Find the line holding "Ministerio de Salud" in the entries below. Give it again exactly, along with every line after it up to and including the line holding "ENVIAR (221, 1660)".
****************
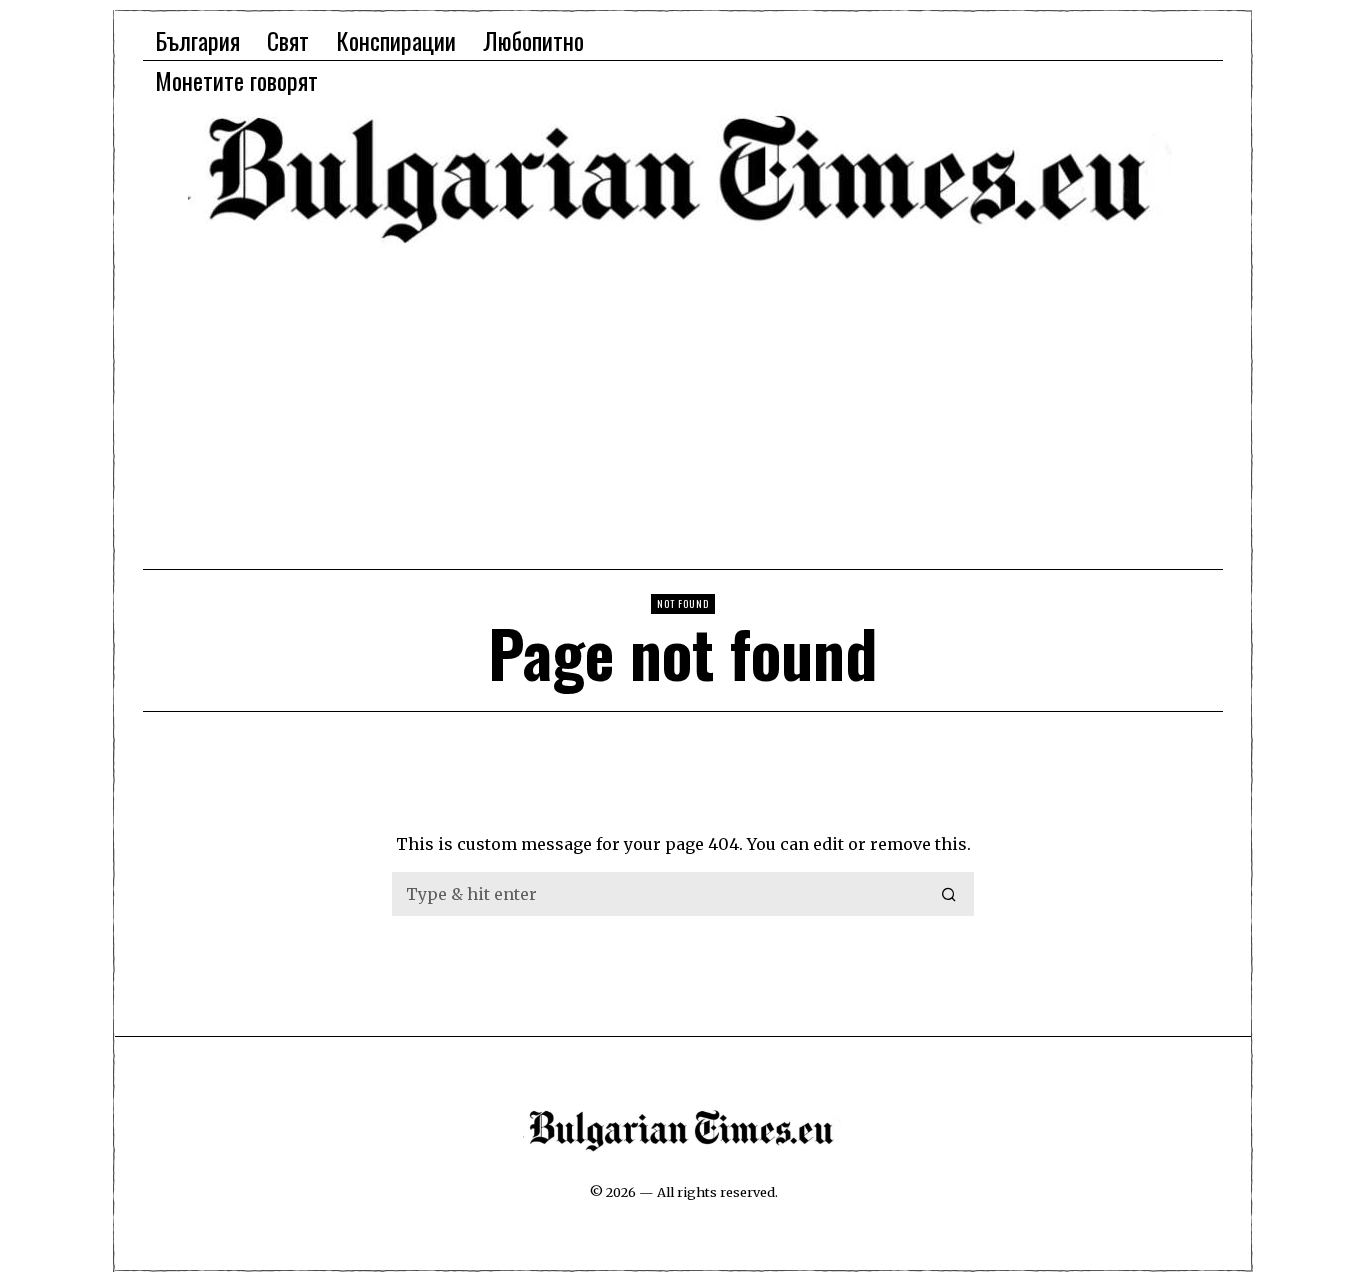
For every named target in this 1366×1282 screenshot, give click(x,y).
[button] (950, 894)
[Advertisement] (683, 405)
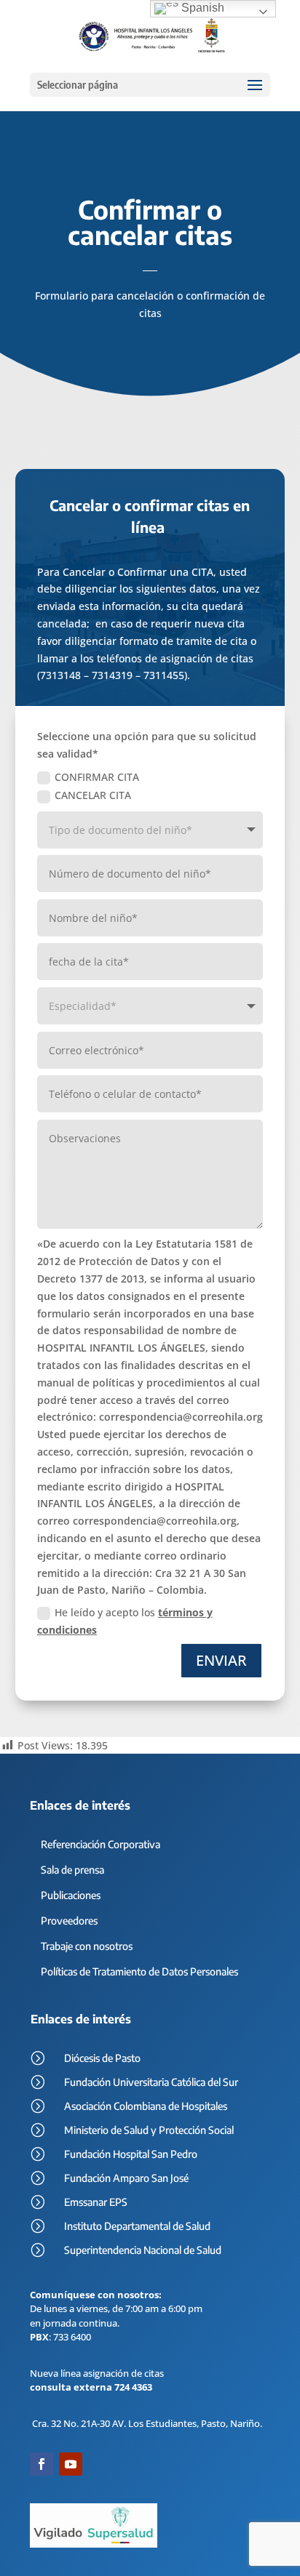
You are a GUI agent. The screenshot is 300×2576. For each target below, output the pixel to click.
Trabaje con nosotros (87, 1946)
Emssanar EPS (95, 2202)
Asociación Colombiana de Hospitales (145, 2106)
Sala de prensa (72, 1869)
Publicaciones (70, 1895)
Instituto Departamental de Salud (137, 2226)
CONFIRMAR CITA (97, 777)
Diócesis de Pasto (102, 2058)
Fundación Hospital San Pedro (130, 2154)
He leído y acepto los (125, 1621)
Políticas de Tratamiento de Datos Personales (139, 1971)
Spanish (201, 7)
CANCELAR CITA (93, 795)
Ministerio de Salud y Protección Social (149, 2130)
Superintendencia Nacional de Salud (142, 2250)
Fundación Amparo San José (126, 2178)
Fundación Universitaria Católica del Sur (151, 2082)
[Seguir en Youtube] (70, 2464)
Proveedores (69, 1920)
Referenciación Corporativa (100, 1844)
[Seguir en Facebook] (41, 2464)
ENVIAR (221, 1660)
****************
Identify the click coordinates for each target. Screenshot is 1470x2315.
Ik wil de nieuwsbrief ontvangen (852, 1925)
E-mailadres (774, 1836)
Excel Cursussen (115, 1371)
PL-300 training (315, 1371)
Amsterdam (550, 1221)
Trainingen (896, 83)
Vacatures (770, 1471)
****************
# Your solution:
Ministerio de Salud y Protección Social (149, 2130)
Superintendencia Nacional de Salud (142, 2250)
Fundación Amparo San José (126, 2178)
Fundación Universitaria Católica del Sur (151, 2082)
[Seguir en Youtube] (70, 2464)
Proveedores (69, 1920)
Referenciación Corporativa (100, 1844)
[Seguir en Facebook] (41, 2464)
ENVIAR (221, 1660)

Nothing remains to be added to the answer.